Given entries: Begin

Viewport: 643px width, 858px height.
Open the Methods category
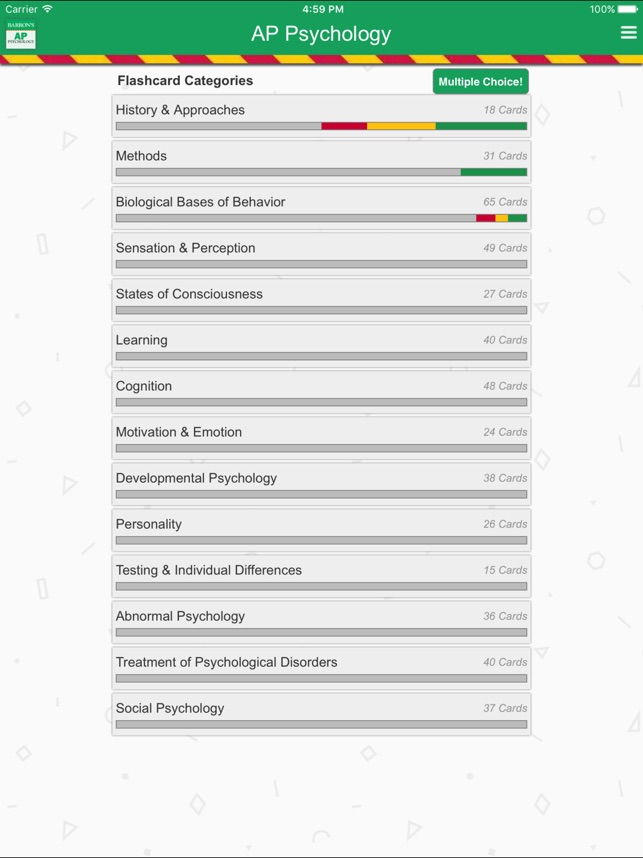[321, 162]
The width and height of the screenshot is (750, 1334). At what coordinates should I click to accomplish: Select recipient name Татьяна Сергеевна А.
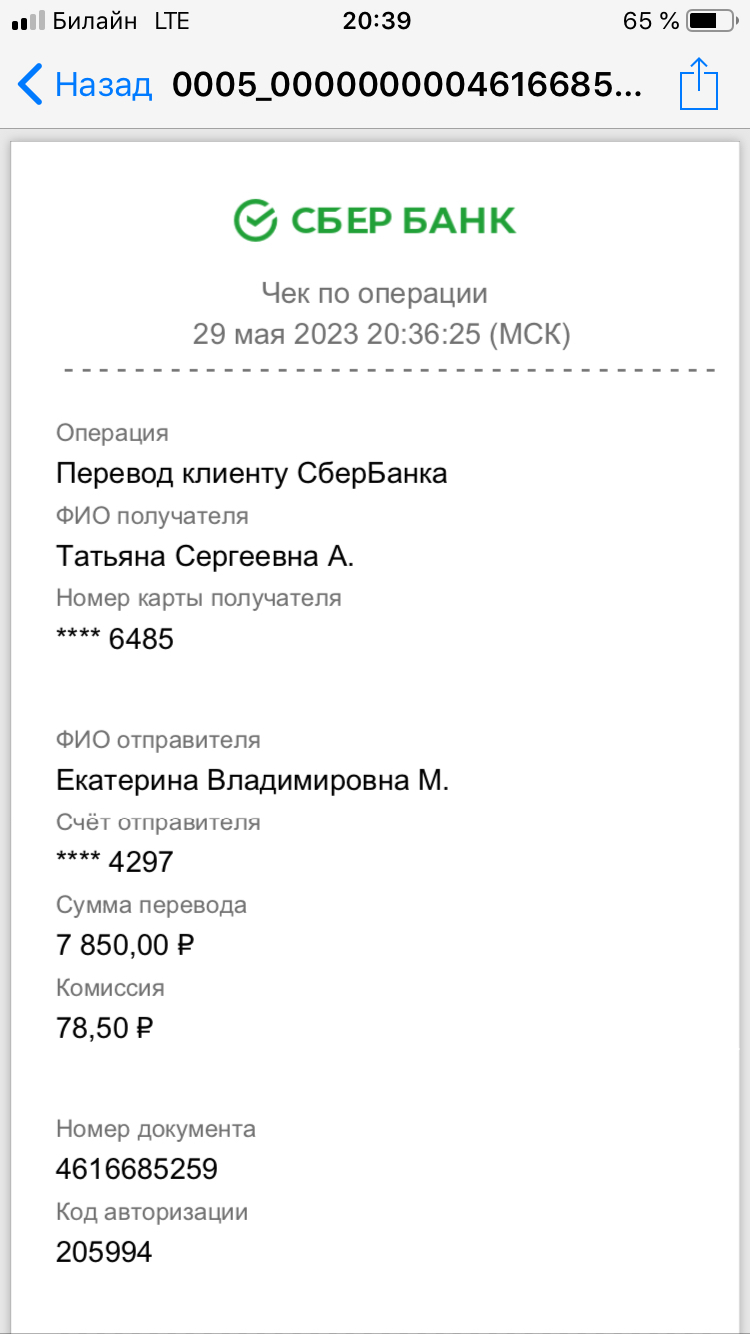click(205, 555)
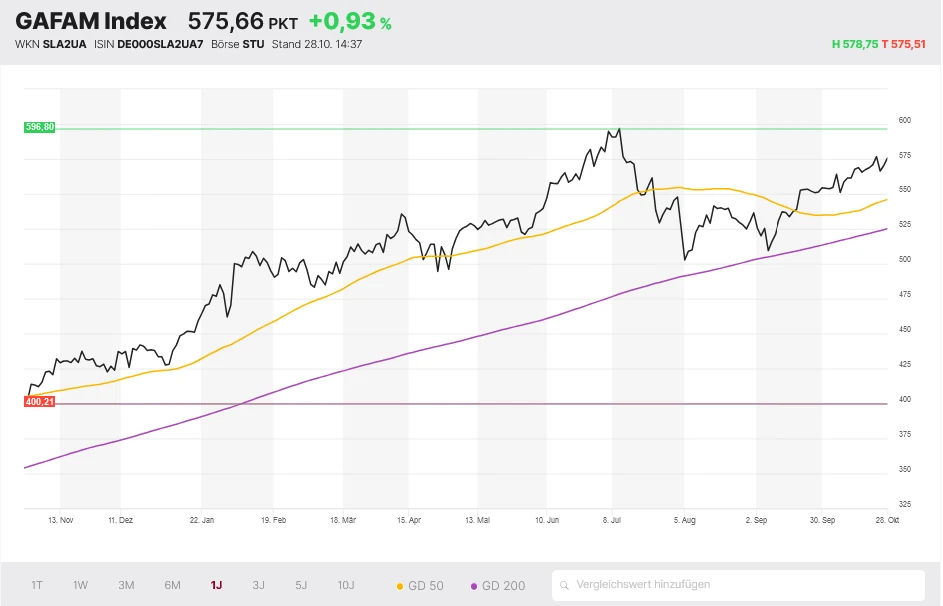Select the 1T time range
The width and height of the screenshot is (943, 606).
[x=37, y=585]
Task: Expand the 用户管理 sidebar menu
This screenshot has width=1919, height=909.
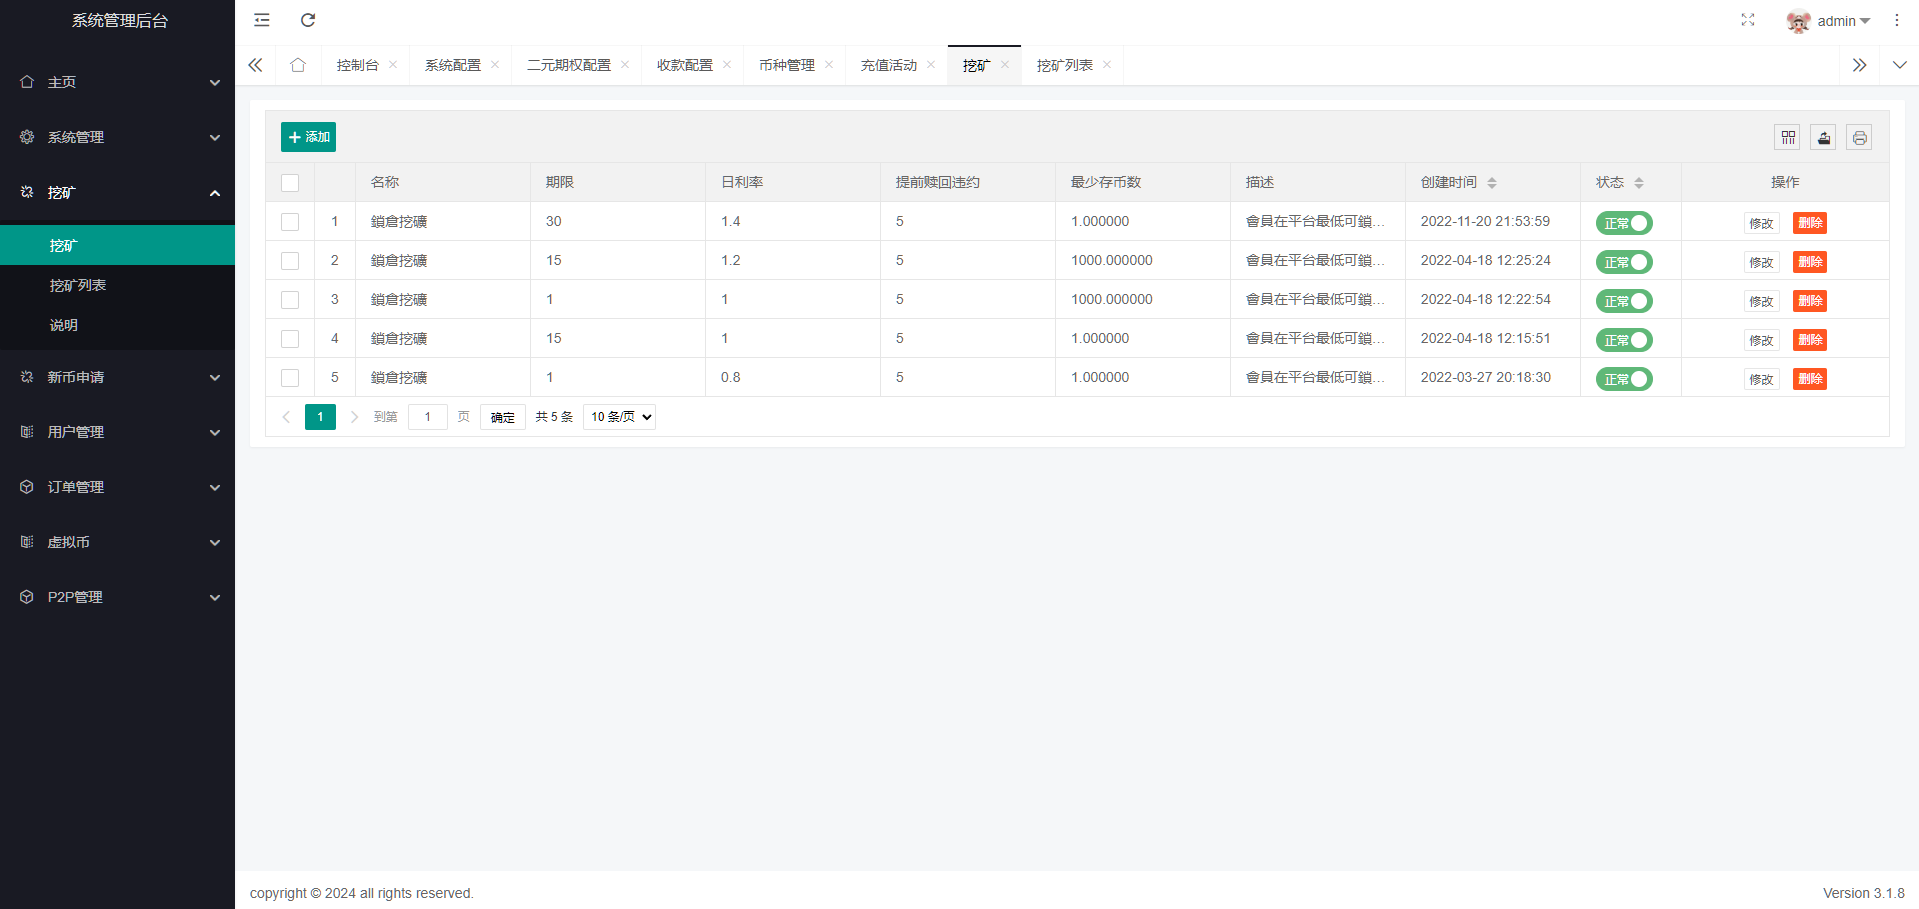Action: (x=118, y=432)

Given entries: End

All the records need to be printed again exactly as written, though without their pictures.

Viewport: 643px width, 858px height.
Open the Methods category
[321, 162]
The width and height of the screenshot is (750, 1334). At what coordinates should I click to accomplish: Select recipient name Татьяна Сергеевна А.
click(205, 555)
Select the 1T time range
The width and height of the screenshot is (943, 606).
[x=37, y=585]
Task: Expand the 用户管理 sidebar menu
This screenshot has width=1919, height=909.
Action: (x=118, y=432)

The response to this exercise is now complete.